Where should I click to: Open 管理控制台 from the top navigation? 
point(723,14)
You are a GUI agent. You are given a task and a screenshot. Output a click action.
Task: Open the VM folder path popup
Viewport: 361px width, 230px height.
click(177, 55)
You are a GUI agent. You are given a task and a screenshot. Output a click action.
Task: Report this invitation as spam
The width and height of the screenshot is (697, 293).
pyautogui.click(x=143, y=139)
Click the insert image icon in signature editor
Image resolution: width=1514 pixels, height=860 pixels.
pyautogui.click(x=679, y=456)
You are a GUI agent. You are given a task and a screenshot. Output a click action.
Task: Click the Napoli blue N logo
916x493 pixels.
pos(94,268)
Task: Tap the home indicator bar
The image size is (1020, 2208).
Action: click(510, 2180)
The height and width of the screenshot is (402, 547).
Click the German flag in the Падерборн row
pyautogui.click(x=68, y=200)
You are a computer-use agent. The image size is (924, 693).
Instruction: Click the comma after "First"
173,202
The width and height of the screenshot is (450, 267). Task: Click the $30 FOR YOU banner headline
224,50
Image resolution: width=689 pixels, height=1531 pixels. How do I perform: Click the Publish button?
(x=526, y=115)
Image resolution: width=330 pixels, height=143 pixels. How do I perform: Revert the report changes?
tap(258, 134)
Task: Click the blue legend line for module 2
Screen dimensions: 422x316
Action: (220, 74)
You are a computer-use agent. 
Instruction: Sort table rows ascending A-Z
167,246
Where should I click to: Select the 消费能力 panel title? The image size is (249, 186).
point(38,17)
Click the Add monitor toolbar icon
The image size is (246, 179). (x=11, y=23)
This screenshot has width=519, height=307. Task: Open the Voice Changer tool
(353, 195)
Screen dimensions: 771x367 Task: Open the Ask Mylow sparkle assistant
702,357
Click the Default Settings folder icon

□ □ □ □ □

• Exercise details:
Copy each line of the listing verbatim.

• Result of the task:
Where should I click to: Open 管理控制台 from the top navigation? 
point(723,14)
You are a GUI agent. You are given a task and a screenshot. Output a click action.
Task: Open the VM folder path popup
Viewport: 361px width, 230px height.
click(177, 55)
You are a GUI agent. You are given a task and a screenshot. Output a click action.
Task: Report this invitation as spam
The width and height of the screenshot is (697, 293).
pyautogui.click(x=143, y=139)
Click the insert image icon in signature editor
Image resolution: width=1514 pixels, height=860 pixels.
pyautogui.click(x=679, y=456)
You are a GUI agent. You are given a task and a screenshot. Output a click action.
Task: Click the Napoli blue N logo
916x493 pixels.
pos(94,268)
Task: Tap the home indicator bar
The image size is (1020, 2208).
Action: click(510, 2180)
The height and width of the screenshot is (402, 547).
Click the German flag in the Падерборн row
pyautogui.click(x=68, y=200)
You are a computer-use agent. The image size is (924, 693).
Instruction: Click the comma after "First"
173,202
The width and height of the screenshot is (450, 267). Task: Click the $30 FOR YOU banner headline
224,50
Image resolution: width=689 pixels, height=1531 pixels. How do I perform: Click the Publish button?
(x=526, y=115)
Image resolution: width=330 pixels, height=143 pixels. How do I perform: Revert the report changes?
tap(258, 134)
Task: Click the blue legend line for module 2
Screen dimensions: 422x316
Action: (220, 74)
You are a computer-use agent. 
Instruction: Sort table rows ascending A-Z
167,246
Where should I click to: Select the 消费能力 panel title? The image size is (249, 186).
point(38,17)
Click the Add monitor toolbar icon
The image size is (246, 179). (x=11, y=23)
This screenshot has width=519, height=307. Task: Open the Voice Changer tool
(353, 195)
Screen dimensions: 771x367 Task: Open the Ask Mylow sparkle assistant
702,357
Click the Default Settings folder icon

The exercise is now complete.